(Recorded data)
══════════════════════════════

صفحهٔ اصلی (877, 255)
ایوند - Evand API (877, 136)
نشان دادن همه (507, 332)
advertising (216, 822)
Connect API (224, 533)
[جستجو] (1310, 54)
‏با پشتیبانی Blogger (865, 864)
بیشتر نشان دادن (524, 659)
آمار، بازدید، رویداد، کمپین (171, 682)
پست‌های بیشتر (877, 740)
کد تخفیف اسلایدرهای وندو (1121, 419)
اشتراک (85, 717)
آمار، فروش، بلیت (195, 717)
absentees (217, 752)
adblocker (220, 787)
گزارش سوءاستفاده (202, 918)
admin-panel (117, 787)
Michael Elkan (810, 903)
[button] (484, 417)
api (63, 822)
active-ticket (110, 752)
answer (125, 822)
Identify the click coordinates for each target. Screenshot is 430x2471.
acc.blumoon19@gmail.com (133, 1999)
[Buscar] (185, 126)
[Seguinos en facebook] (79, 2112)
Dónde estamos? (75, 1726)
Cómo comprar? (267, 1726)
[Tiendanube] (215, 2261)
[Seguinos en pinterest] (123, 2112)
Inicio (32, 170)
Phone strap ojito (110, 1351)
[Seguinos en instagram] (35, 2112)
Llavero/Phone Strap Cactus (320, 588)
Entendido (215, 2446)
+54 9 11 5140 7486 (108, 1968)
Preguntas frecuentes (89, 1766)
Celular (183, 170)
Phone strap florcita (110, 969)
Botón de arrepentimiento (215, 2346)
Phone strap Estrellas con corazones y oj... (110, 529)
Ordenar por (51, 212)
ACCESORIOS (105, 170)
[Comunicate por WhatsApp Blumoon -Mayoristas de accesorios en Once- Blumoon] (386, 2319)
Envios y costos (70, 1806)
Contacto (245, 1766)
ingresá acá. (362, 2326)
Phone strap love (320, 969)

══════════════════════════════

◆ WHAT THIS TASK INVOLVES ◆
Please output each entry above exactly, leaving nothing out.

◆ SOLUTION BELOW ◆
صفحهٔ اصلی (877, 255)
ایوند - Evand API (877, 136)
نشان دادن همه (507, 332)
advertising (216, 822)
Connect API (224, 533)
[جستجو] (1310, 54)
‏با پشتیبانی Blogger (865, 864)
بیشتر نشان دادن (524, 659)
آمار، بازدید، رویداد، کمپین (171, 682)
پست‌های بیشتر (877, 740)
کد تخفیف اسلایدرهای وندو (1121, 419)
اشتراک (85, 717)
آمار، فروش، بلیت (195, 717)
absentees (217, 752)
adblocker (220, 787)
گزارش سوءاستفاده (202, 918)
admin-panel (117, 787)
Michael Elkan (810, 903)
[button] (484, 417)
api (63, 822)
active-ticket (110, 752)
answer (125, 822)
Identify the click coordinates for each target. Screenshot is 430x2471.
acc.blumoon19@gmail.com (133, 1999)
[Buscar] (185, 126)
[Seguinos en facebook] (79, 2112)
Dónde estamos? (75, 1726)
Cómo comprar? (267, 1726)
[Tiendanube] (215, 2261)
[Seguinos en pinterest] (123, 2112)
Inicio (32, 170)
Phone strap ojito (110, 1351)
[Seguinos en instagram] (35, 2112)
Llavero/Phone Strap Cactus (320, 588)
Entendido (215, 2446)
+54 9 11 5140 7486 (108, 1968)
Preguntas frecuentes (89, 1766)
Celular (183, 170)
Phone strap florcita (110, 969)
Botón de arrepentimiento (215, 2346)
Phone strap Estrellas con corazones y oj... (110, 529)
Ordenar por (51, 212)
ACCESORIOS (105, 170)
[Comunicate por WhatsApp Blumoon -Mayoristas de accesorios en Once- Blumoon] (386, 2319)
Envios y costos (70, 1806)
Contacto (245, 1766)
ingresá acá. (362, 2326)
Phone strap love (320, 969)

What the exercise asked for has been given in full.